Abi Hackett

Abigail Hackett & Pauliina Rautio (2019) Answering the world: young children’s running and rolling as more-than-human multimodal meaning making, International Journal of Qualitative Studies in Education, 32:8, 1019-1031, DOI: 10.1080/09518398.2019.1635282

Abstract

This paper makes a case for a view of young children’s meaning-making in which human actants are not separate from, but deeply entwined in, a more-than-human world. In order to interrogate the more-than-human processes through which multimodal meaning-making emerges, we focus on meaning-making through running and rolling that we have observed in early childhood settings in Finland and the UK. In doing so, we rethink the process of bringing-into-relation that underpin multimodal literacy practices. Ingold’s notion of correspondence is offered as a generative way to conceptualize the interplay between human and nonhuman elements as they ‘make themselves intelligible to each other’ (p.97). We show how posthuman theory offers the possibility for reconceptualising emergence and intentionality, within young children’s meaning-making.

Keywords: Literacy early childhood running more-than-human posthuman correspondence

Karen Daniels

Karen Daniels (2021) Movement, meaning and affect and young children’s early literacy practices   International Journal Early Childhood Education 29/1 p41-55

https://doi.org/10.1080/09669760.2019.1701998

ABSTRACT

This paper reports on an analysis of patterns of children’s bodily movements in an Early Years classroom. I illustrate two prevalent patterns identified during close observations of children’s walking movements as they as they followed their interests while accessing continuous provision in an Early Years setting in England. I termed the patterned pathways movement/ interest formations and draw a relationship between these formations and affective atmospheres, suggesting that these atmospheres were created by the dynamics and flows of children’s ongoing bodily movements. I propose that affective atmospheres and movement/interest formations are intricately connected to child-produced meanings as children re-imagine, re-shape and re-purpose classroom spaces and materials. In this way I contribute to conceptual understandings role of children’s whole bodily movements and the accompanying affective atmospheres in the emergence of young children’s literacy practices. My findings substantiate viewpoints that children should be provided with the opportunity to engage in exploratory play and move freely in education settings. Furthermore, I suggest that practitioners be attuned to the the affective dimensions of young children’s emerging literacy practices in Early Years classrooms.
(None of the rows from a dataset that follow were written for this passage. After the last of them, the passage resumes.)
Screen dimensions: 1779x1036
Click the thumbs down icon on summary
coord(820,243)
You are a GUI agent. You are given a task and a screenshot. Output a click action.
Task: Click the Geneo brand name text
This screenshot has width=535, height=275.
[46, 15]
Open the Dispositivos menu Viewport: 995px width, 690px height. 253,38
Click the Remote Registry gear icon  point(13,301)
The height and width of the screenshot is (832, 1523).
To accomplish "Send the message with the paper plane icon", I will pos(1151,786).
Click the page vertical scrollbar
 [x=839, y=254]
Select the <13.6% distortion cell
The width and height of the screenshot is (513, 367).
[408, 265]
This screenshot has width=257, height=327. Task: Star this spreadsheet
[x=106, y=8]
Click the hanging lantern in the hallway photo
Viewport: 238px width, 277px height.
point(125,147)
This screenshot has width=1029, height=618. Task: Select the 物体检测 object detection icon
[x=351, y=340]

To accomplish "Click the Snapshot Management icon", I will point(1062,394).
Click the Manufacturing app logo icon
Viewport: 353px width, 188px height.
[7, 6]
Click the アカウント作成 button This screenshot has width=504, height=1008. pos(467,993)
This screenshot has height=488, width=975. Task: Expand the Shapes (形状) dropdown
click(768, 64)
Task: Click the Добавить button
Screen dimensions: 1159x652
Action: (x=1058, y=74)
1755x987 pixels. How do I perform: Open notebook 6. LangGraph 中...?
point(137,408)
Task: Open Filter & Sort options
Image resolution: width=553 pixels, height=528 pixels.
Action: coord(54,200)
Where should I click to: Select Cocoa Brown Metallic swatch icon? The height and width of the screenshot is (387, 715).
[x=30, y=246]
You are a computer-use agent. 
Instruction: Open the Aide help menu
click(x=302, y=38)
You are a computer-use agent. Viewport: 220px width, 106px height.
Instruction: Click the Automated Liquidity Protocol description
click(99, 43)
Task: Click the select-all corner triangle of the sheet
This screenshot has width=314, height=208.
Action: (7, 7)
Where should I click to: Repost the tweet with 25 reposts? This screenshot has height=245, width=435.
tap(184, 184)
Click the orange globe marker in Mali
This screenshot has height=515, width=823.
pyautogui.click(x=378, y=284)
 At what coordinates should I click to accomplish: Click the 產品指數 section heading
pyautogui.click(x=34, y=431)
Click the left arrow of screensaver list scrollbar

KEYWORDS: Early Years classrooms literacy practices movement embodied meaning making

Hugh Escott

Hugh Escott & Kate Pahl (2019) Learning from Ninjas: young people’s films as a lens for an expanded view of literacy and language, Discourse: Studies in the Cultural Politics of Education, 40:6, 803-815, DOI: 10.1080/01596306.2017.1405911

ABSTRACT

This article examines young people’s films to provide insights about language and literacy practices. It offers a heuristic for thinking about how to approach data that is collectively produced. It tries to make sense of new ways of knowing that locate the research in the field rather than in the academic domain. The authors develop a lens for looking at films made by young people that acknowledge multiple modes and materiality within their meaning-making practices. We make an argument about the cultural politics of research, to consider how the language and literacy practices of young people are positioned. We argue for more consideration of how language and literacy appear entangled within objects and other stuff within young people’s media productions, so as to trouble disciplinary boundaries within and beyond literacy and language studies.